ロシアによるウクライナ侵攻、マレーシア航空機の墜落事故、シリアの内戦、ISIS(イスラム国)の台頭……どれをとっても、アメリカはなんら有効な手を打つことができなかった。
それは第一にはオバマの臆病によるものだが、それに引きずられてアメリカ国内全体に厭戦気分が漂っている。アメリカはかつてのような「孤立主義」に戻っているのだろう。
1914年に始まった第一次世界大戦では、アメリカは終戦間近の1917年に参戦し、「ヨーロッパの領土が目当てなのか」と批判を浴びたことで、国民全体が戦争嫌悪に陥った。だからこそ、第二次大戦の際に大統領だったルーズヴェルトは、日本に真珠湾攻撃を仕向け、1発目は相手に撃たせることで国内世論を導き、最終的にはドイツとの戦争に持ち込むという手段を選んだのだ。
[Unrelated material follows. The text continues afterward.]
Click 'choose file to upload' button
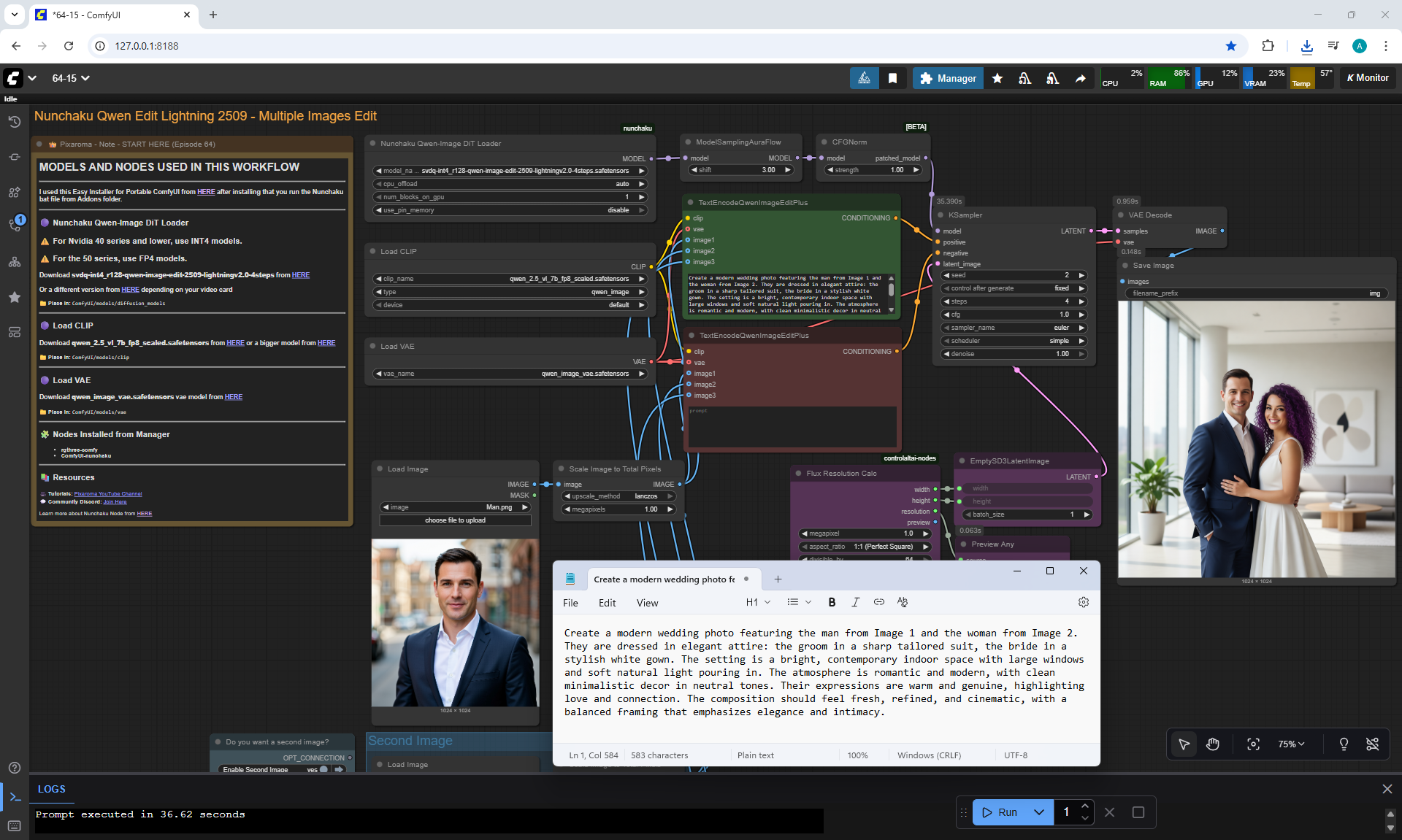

いまの孤立主義はそのときとよく似ている。中東に介入しても感謝されないことに、アメリカ人の多くが、うんざりしているのだ。
アメリカがいまなお世界最強の軍隊を有していることに変わりはない。仮に中国がアメリカと軍事衝突しようにも、現状ではお話にならないだろう。中国が持つ核ミサイルで、アメリカ本土に届くものはいまだにない。撃ったらすぐにアメリカのMD(ミサイル防衛)で撃ち落とされてしまうからだ。
一方で中国の周りは、アメリカの潜水艦が取り囲んでいる。その潜水艦にはトライデント(潜水艦搭載)核ミサイルが搭載されているのだ。つまり、中国の核はアメリカに届かないが、アメリカの核はいつでも中国を狙える。この差は決定的だ。